Top of PASSAGE FOR REVIEW

Discretization of Navier–Stokes equations

Discretization of the Navier–Stokes equations is a reformulation of the equations in such a way that they can be applied to computational fluid dynamics. Several methods of discretization can be applied.

Finite volume method

Main article: Finite volume method

Incompressible flow

Main article: Incompressible flow

We begin with the incompressible form of the momentum equation. The equation has been divided through by the density (P = p/ρ) and density has been absorbed into the body force term.

 \frac{\partial u_i}{\partial t} + \frac{\partial u_i u_j}{\partial x_j} = -\frac{\partial P}{\partial x_i} + \nu \frac{\partial^2 u_i}{\partial x_j\partial x_j} + f_i

The equation is integrated over the control volume of a computational cell.

\iiint_V \left[ \frac{\partial u_i}{\partial t} + \frac{\partial u_i u_j}{\partial x_j} \right] dV = \iiint_V \left[ -\frac{\partial P}{\partial x_i} + \nu \frac{\partial^2 u_i}{\partial x_j\partial x_j} + f_i \right] dV

The time-dependent term and the body force term are assumed constant over the volume of the cell. The divergence theorem is applied to the advection, pressure gradient, and diffusion terms.

 \frac{\partial u_i}{\partial t} V + \iint_A u_i u_j n_j dA = - \iint_A P n_i dA + \iint_A \nu \frac{\partial u_i}{\partial x_j} n_j dA + f_i V

where n is the normal of the surface of the control volume and V is the volume. If the control volume is a polyhedron and values are assumed constant over each face, the area integrals can be written as summations over each face.

 \frac{\partial u_i}{\partial t} V + \sum_{nbr} \left( u_i u_j n_j A \right)_{nbr} = - \sum_{nbr} \left( P n_i A \right)_{nbr} + \sum_{nbr} \left( \nu \frac{\partial u_i}{\partial x_j} n_j A \right)_{nbr} + f_i V

where the subscript nbr denotes the value at any given face.

Bottom of PASSAGE FOR REVIEW
Top of SUPPLIED DATA

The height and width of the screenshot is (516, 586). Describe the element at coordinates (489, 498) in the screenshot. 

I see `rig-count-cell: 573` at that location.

Bottom of SUPPLIED DATA

→ DIRECTIONS:
(a) Output the stretch of the Navier–Stokes discretization page from "Main article: Incompressible" through "a computational cell.", copying it word for word.
(b) According to the Navier–Stokes discretization page, which terms is the divergence theorem applied to? List all of them.
(c) In the Navier–Stokes discretization page, what does the subscript nbr denote?

→ RESPONSES FOR EACH TASK:
(a)
Main article: Incompressible flow

We begin with the incompressible form of the momentum equation. The equation has been divided through by the density (P = p/ρ) and density has been absorbed into the body force term.

 \frac{\partial u_i}{\partial t} + \frac{\partial u_i u_j}{\partial x_j} = -\frac{\partial P}{\partial x_i} + \nu \frac{\partial^2 u_i}{\partial x_j\partial x_j} + f_i

The equation is integrated over the control volume of a computational cell.

(b)
- Advection
- Pressure gradient
- Diffusion

(c) The value at any given face.